## Exercise directions
Each entry is to be restated word for word, with nothing omitted.

## Data supplied
*** Begin section ***
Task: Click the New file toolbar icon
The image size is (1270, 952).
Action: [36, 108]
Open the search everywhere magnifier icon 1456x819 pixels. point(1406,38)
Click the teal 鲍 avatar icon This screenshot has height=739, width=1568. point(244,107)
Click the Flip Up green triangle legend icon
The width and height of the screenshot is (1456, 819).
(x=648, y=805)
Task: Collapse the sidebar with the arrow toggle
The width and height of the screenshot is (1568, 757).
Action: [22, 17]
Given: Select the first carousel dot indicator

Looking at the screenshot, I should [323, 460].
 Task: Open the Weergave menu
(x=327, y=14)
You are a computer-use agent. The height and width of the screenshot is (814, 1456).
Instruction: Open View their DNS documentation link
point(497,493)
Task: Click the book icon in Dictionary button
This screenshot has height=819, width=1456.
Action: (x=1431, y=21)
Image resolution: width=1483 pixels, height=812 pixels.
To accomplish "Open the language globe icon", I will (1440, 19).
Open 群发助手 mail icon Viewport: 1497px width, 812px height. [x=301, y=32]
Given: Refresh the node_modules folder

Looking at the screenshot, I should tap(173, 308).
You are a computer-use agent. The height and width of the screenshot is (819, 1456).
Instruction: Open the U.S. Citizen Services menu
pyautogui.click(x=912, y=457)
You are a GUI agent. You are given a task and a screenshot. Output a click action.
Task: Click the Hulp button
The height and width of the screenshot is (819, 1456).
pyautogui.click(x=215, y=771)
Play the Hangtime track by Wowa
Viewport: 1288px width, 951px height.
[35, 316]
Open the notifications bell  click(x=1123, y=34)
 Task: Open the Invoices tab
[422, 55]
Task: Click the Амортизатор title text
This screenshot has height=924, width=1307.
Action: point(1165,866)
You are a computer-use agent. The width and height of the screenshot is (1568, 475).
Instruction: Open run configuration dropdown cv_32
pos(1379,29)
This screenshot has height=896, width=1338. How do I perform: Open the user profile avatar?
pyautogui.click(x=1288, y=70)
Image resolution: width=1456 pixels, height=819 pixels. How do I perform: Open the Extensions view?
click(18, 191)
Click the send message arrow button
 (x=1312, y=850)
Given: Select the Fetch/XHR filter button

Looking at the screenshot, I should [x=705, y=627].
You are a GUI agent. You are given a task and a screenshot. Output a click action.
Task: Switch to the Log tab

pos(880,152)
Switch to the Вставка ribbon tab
*** End section ***
## Response box
Task: Click the New file toolbar icon
The image size is (1270, 952).
Action: [36, 108]
Open the search everywhere magnifier icon 1456x819 pixels. point(1406,38)
Click the teal 鲍 avatar icon This screenshot has height=739, width=1568. point(244,107)
Click the Flip Up green triangle legend icon
The width and height of the screenshot is (1456, 819).
(x=648, y=805)
Task: Collapse the sidebar with the arrow toggle
The width and height of the screenshot is (1568, 757).
Action: [22, 17]
Given: Select the first carousel dot indicator

Looking at the screenshot, I should [323, 460].
 Task: Open the Weergave menu
(x=327, y=14)
You are a computer-use agent. The height and width of the screenshot is (814, 1456).
Instruction: Open View their DNS documentation link
point(497,493)
Task: Click the book icon in Dictionary button
This screenshot has height=819, width=1456.
Action: (x=1431, y=21)
Image resolution: width=1483 pixels, height=812 pixels.
To accomplish "Open the language globe icon", I will (1440, 19).
Open 群发助手 mail icon Viewport: 1497px width, 812px height. [x=301, y=32]
Given: Refresh the node_modules folder

Looking at the screenshot, I should tap(173, 308).
You are a computer-use agent. The height and width of the screenshot is (819, 1456).
Instruction: Open the U.S. Citizen Services menu
pyautogui.click(x=912, y=457)
You are a GUI agent. You are given a task and a screenshot. Output a click action.
Task: Click the Hulp button
The height and width of the screenshot is (819, 1456).
pyautogui.click(x=215, y=771)
Play the Hangtime track by Wowa
Viewport: 1288px width, 951px height.
[35, 316]
Open the notifications bell  click(x=1123, y=34)
 Task: Open the Invoices tab
[422, 55]
Task: Click the Амортизатор title text
This screenshot has height=924, width=1307.
Action: point(1165,866)
You are a computer-use agent. The width and height of the screenshot is (1568, 475).
Instruction: Open run configuration dropdown cv_32
pos(1379,29)
This screenshot has height=896, width=1338. How do I perform: Open the user profile avatar?
pyautogui.click(x=1288, y=70)
Image resolution: width=1456 pixels, height=819 pixels. How do I perform: Open the Extensions view?
click(18, 191)
Click the send message arrow button
 (x=1312, y=850)
Given: Select the Fetch/XHR filter button

Looking at the screenshot, I should [x=705, y=627].
You are a GUI agent. You are given a task and a screenshot. Output a click action.
Task: Switch to the Log tab

pos(880,152)
Switch to the Вставка ribbon tab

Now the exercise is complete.